2型糖尿病临床血清样本的内源性多肽定量组学分析

糖尿病是一种全身性代谢紊乱综合征,患者高血糖的形成与肝脏、胰脏、肠道、脂肪肌肉组织、肾脏、脑等多脏器的功能失调相关。在分子水平上呈现糖尿病的生物分子疾病谱图对糖尿病的临床早期诊断、分子分型及其病理过程的理解可提供更加全面的数据支持。本工作应用多肽组学分析技术,针对健康组、糖尿病前期组和2型糖尿病患者组临床血清样品进行内源性多肽定性、定量分析,共鉴定到690条可靠血清内源性肽段,其中163条为统计学差异血清内源性多肽,为2型糖尿病早期筛查、早期诊断及分子分型等提供了定量多肽组支持。

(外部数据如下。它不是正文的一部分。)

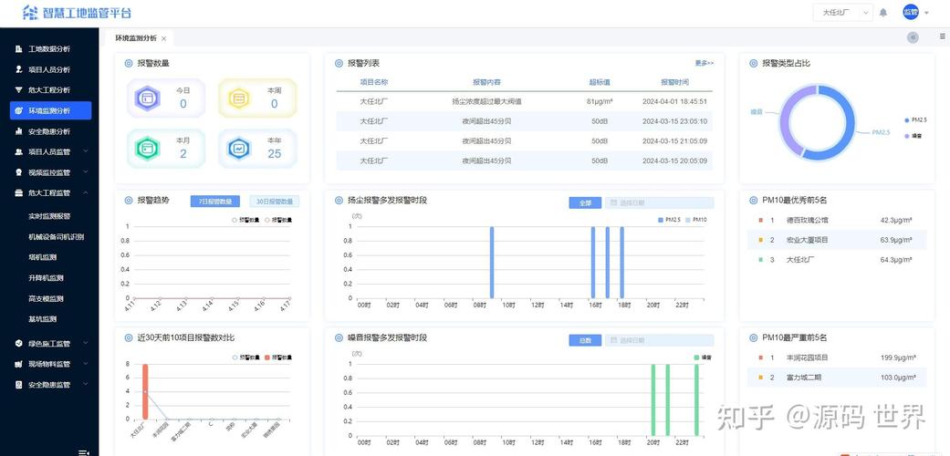The height and width of the screenshot is (456, 950).
Task: Toggle the green 噪音 legend in the noise chart
Action: tap(703, 358)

Quantitative endogenous peptidomics analysis of the type-2 diabetic clinical serum samples

Diabetes is a systemic metabolic disorder syndrome, mainly characterized by hyperglycemia, and is associated with the dysfunction of various organs, such as liver, pancreas, intestine, adipose muscle tissue, kidney and brain. It has become a global epidemic disease that seriously threatens human health. Therefore, mapping the global molecular signatures of diabetes-related disease spectrum can provide more comprehensive data to understand early clinical diagnosis, molecular typing, and pathological processes involved in diabetes mellitus. In this study, we performed a quantitative differential analysis on the endogenous peptidome of the serum samples obtained from healthy, prediabetes and type 2 diabetes groups to explore the peptidomics evolution in the development of diabetes. Partial least squares-discriminant analysis (PLS-DA) was used for pattern recognition. A nonparametric test was examined to find out the significantly changed endogenous peptides. As a result, 690 serum endogenous peptides were identified totally, among which 163 endogenous peptides were statistically different among the three groups. This could be promising quantitative peptidomics data for early screening, diagnosis and molecular typing of type 2 diabetes mellitus.